Stated exercise — Arrange the rows as a Markdown table with the columns Number and Entry, starting at the top of the rows and going on through the line with "coord(856,76)", with blank lines left out.

Records to use —
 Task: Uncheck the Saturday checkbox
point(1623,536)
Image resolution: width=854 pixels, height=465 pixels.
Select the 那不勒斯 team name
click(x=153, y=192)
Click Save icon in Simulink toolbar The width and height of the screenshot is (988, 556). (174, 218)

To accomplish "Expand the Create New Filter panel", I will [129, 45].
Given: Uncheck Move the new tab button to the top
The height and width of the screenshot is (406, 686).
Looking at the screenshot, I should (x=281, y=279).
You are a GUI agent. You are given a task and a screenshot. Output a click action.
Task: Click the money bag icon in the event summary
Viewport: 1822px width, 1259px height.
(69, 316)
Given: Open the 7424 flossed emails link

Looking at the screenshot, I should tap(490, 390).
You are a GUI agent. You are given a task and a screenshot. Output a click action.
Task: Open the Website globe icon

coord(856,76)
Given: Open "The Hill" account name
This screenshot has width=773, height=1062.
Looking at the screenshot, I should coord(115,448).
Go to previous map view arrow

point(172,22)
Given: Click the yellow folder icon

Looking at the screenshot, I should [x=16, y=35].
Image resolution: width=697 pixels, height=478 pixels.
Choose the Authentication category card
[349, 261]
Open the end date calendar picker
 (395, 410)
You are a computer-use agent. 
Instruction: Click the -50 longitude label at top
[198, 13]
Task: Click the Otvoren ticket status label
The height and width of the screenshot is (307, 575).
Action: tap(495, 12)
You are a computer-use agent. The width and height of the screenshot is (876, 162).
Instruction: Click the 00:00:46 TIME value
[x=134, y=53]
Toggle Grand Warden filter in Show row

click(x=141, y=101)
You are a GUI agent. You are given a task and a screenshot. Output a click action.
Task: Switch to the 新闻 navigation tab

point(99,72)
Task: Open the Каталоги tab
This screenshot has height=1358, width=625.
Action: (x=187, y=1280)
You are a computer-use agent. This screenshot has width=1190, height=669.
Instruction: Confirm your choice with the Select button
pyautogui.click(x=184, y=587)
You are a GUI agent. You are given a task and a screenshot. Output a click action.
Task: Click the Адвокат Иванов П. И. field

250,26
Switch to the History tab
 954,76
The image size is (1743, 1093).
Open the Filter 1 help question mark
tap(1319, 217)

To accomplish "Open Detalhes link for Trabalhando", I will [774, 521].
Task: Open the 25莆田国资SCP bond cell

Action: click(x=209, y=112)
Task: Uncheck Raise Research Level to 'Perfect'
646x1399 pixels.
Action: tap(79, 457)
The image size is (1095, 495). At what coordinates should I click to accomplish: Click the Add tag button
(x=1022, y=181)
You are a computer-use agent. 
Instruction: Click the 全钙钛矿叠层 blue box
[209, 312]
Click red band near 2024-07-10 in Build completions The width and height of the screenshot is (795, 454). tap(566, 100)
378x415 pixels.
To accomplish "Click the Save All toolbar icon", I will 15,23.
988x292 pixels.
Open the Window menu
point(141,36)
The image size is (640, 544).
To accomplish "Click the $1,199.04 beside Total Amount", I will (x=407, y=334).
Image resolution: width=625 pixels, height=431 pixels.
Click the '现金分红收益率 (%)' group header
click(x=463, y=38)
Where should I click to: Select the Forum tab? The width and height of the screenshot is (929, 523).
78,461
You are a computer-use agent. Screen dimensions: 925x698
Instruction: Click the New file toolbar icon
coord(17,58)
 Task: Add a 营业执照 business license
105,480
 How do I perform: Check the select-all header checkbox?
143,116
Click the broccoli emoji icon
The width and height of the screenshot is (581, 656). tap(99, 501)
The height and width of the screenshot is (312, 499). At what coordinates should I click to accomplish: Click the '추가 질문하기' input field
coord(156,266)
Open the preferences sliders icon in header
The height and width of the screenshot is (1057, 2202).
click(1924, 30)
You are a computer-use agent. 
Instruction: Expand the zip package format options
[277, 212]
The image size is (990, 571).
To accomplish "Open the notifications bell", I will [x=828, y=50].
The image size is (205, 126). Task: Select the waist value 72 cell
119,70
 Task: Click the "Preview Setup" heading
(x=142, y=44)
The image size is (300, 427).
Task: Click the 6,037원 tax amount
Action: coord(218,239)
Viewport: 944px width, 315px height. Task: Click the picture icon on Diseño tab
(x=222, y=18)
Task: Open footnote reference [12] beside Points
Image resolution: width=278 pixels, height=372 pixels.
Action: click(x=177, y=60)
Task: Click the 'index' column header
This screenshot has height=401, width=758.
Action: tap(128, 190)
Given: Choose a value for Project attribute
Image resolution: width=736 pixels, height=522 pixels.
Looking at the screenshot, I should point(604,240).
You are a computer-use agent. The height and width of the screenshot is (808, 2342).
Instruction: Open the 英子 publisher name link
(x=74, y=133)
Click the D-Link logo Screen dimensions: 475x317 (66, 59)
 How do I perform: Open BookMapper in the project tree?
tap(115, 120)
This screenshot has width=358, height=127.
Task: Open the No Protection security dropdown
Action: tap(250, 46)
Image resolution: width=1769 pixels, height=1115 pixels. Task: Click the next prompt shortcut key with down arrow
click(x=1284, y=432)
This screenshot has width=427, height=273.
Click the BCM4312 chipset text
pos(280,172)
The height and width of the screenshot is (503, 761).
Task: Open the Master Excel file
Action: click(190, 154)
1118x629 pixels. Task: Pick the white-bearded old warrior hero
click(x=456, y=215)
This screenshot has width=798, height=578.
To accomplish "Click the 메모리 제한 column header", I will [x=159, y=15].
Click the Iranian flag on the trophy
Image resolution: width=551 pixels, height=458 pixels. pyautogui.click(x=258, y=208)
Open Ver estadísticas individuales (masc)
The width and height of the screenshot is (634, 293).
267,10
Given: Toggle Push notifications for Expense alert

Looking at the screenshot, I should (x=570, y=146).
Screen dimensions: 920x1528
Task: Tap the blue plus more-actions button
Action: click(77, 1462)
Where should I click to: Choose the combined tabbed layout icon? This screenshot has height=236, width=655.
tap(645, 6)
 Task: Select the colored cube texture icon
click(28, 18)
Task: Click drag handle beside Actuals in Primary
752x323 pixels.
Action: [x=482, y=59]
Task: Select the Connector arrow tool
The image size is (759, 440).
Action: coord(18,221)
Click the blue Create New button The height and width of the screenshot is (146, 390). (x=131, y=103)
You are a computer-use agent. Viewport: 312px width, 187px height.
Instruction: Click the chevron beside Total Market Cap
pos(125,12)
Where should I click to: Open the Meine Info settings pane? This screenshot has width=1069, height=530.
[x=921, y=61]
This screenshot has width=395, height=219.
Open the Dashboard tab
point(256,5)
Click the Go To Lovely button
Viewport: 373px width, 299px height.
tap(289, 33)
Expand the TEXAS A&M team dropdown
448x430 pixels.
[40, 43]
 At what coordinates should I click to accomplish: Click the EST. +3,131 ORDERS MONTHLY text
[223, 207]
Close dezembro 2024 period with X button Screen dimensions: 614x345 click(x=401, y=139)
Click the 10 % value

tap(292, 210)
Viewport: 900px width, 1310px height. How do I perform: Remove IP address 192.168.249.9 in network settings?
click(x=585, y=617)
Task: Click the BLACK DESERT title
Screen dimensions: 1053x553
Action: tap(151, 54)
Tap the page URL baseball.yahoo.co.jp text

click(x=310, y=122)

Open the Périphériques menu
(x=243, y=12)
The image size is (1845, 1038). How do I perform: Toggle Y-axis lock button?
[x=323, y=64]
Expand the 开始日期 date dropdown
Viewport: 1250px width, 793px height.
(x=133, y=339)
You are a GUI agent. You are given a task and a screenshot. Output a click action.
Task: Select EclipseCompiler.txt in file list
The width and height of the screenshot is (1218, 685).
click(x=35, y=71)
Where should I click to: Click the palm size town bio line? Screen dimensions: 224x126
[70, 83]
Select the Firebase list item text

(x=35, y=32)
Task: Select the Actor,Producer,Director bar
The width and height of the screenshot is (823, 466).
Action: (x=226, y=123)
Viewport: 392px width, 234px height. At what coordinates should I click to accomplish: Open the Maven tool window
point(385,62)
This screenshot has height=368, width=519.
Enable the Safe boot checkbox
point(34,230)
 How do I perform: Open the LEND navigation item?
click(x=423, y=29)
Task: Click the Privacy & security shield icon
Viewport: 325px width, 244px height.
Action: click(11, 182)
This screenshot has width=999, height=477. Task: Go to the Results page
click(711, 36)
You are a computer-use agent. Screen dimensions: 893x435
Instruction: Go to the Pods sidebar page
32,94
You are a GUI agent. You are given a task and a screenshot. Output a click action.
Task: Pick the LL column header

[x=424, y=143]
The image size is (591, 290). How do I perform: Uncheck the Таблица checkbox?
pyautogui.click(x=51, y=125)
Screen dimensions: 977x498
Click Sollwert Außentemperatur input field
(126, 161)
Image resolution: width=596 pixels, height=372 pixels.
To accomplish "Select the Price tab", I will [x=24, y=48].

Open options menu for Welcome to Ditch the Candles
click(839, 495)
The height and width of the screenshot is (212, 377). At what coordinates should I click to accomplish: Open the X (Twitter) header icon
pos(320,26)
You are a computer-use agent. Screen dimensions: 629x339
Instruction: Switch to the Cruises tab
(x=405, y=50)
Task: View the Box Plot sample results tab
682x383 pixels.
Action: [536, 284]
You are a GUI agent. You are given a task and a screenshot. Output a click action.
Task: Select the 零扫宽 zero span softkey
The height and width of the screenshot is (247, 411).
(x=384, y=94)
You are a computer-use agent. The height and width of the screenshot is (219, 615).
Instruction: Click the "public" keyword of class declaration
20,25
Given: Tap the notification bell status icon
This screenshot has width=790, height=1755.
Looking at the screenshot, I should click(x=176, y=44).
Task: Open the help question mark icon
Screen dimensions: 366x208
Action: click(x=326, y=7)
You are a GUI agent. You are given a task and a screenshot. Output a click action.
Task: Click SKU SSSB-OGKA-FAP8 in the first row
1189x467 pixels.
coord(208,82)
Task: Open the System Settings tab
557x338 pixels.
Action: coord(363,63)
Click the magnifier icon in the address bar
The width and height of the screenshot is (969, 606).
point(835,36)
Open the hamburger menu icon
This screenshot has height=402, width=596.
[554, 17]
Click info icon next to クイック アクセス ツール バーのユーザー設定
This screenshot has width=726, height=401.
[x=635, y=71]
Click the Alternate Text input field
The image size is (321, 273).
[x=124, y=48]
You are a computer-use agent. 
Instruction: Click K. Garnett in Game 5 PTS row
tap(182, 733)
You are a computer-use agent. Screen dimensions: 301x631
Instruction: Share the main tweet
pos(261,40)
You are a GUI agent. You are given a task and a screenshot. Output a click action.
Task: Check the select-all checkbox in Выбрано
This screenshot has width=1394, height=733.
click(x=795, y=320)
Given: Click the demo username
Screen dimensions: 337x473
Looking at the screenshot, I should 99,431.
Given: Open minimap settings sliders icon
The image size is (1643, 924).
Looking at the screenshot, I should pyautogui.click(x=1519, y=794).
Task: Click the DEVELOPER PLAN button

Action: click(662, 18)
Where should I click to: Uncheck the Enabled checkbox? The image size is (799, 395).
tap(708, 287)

Response for this exercise —
| Number | Entry |
|---|---|
| 1 |  Task: Uncheck the Saturday checkbox |
| 2 | point(1623,536) |
| 3 | Image resolution: width=854 pixels, height=465 pixels. |
| 4 | Select the 那不勒斯 team name |
| 5 | click(x=153, y=192) |
| 6 | Click Save icon in Simulink toolbar The width and height of the screenshot is (988, 556). (174, 218) |
| 7 | To accomplish "Expand the Create New Filter panel", I will [129, 45]. |
| 8 | Given: Uncheck Move the new tab button to the top |
| 9 | The height and width of the screenshot is (406, 686). |
| 10 | Looking at the screenshot, I should (x=281, y=279). |
| 11 | You are a GUI agent. You are given a task and a screenshot. Output a click action. |
| 12 | Task: Click the money bag icon in the event summary |
| 13 | Viewport: 1822px width, 1259px height. |
| 14 | (69, 316) |
| 15 | Given: Open the 7424 flossed emails link |
| 16 | Looking at the screenshot, I should tap(490, 390). |
| 17 | You are a GUI agent. You are given a task and a screenshot. Output a click action. |
| 18 | Task: Open the Website globe icon |
| 19 | coord(856,76) |